Work instructions
Reproduce each of the following lines word for word, keeping their order.

Records shown
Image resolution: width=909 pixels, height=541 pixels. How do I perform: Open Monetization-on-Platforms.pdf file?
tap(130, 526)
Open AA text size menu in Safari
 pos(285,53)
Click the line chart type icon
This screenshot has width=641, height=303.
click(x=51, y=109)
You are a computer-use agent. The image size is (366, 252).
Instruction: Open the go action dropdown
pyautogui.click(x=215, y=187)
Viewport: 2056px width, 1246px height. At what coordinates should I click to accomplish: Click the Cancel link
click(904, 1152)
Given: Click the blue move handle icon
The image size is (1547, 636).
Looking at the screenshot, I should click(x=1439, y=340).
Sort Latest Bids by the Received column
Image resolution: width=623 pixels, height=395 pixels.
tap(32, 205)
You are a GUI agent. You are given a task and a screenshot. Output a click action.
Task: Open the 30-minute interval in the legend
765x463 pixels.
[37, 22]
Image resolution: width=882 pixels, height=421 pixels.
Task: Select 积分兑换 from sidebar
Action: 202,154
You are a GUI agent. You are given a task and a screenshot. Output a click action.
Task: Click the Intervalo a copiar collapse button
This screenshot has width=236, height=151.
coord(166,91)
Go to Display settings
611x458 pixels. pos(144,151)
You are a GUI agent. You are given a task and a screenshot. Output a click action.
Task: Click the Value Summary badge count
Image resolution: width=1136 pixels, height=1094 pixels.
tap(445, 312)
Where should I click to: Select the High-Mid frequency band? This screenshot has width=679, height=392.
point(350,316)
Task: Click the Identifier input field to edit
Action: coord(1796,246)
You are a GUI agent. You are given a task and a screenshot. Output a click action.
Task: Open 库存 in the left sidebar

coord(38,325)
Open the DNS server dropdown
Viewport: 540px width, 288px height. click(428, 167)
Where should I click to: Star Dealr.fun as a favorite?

Response below
Image resolution: width=909 pixels, height=541 pixels. How do I perform: Open Monetization-on-Platforms.pdf file?
tap(130, 526)
Open AA text size menu in Safari
 pos(285,53)
Click the line chart type icon
This screenshot has width=641, height=303.
click(x=51, y=109)
You are a computer-use agent. The image size is (366, 252).
Instruction: Open the go action dropdown
pyautogui.click(x=215, y=187)
Viewport: 2056px width, 1246px height. At what coordinates should I click to accomplish: Click the Cancel link
click(904, 1152)
Given: Click the blue move handle icon
The image size is (1547, 636).
Looking at the screenshot, I should click(x=1439, y=340).
Sort Latest Bids by the Received column
Image resolution: width=623 pixels, height=395 pixels.
tap(32, 205)
You are a GUI agent. You are given a task and a screenshot. Output a click action.
Task: Open the 30-minute interval in the legend
765x463 pixels.
[37, 22]
Image resolution: width=882 pixels, height=421 pixels.
Task: Select 积分兑换 from sidebar
Action: 202,154
You are a GUI agent. You are given a task and a screenshot. Output a click action.
Task: Click the Intervalo a copiar collapse button
This screenshot has width=236, height=151.
coord(166,91)
Go to Display settings
611x458 pixels. pos(144,151)
You are a GUI agent. You are given a task and a screenshot. Output a click action.
Task: Click the Value Summary badge count
Image resolution: width=1136 pixels, height=1094 pixels.
tap(445, 312)
Where should I click to: Select the High-Mid frequency band? This screenshot has width=679, height=392.
point(350,316)
Task: Click the Identifier input field to edit
Action: coord(1796,246)
You are a GUI agent. You are given a task and a screenshot. Output a click action.
Task: Open 库存 in the left sidebar

coord(38,325)
Open the DNS server dropdown
Viewport: 540px width, 288px height. click(428, 167)
Where should I click to: Star Dealr.fun as a favorite?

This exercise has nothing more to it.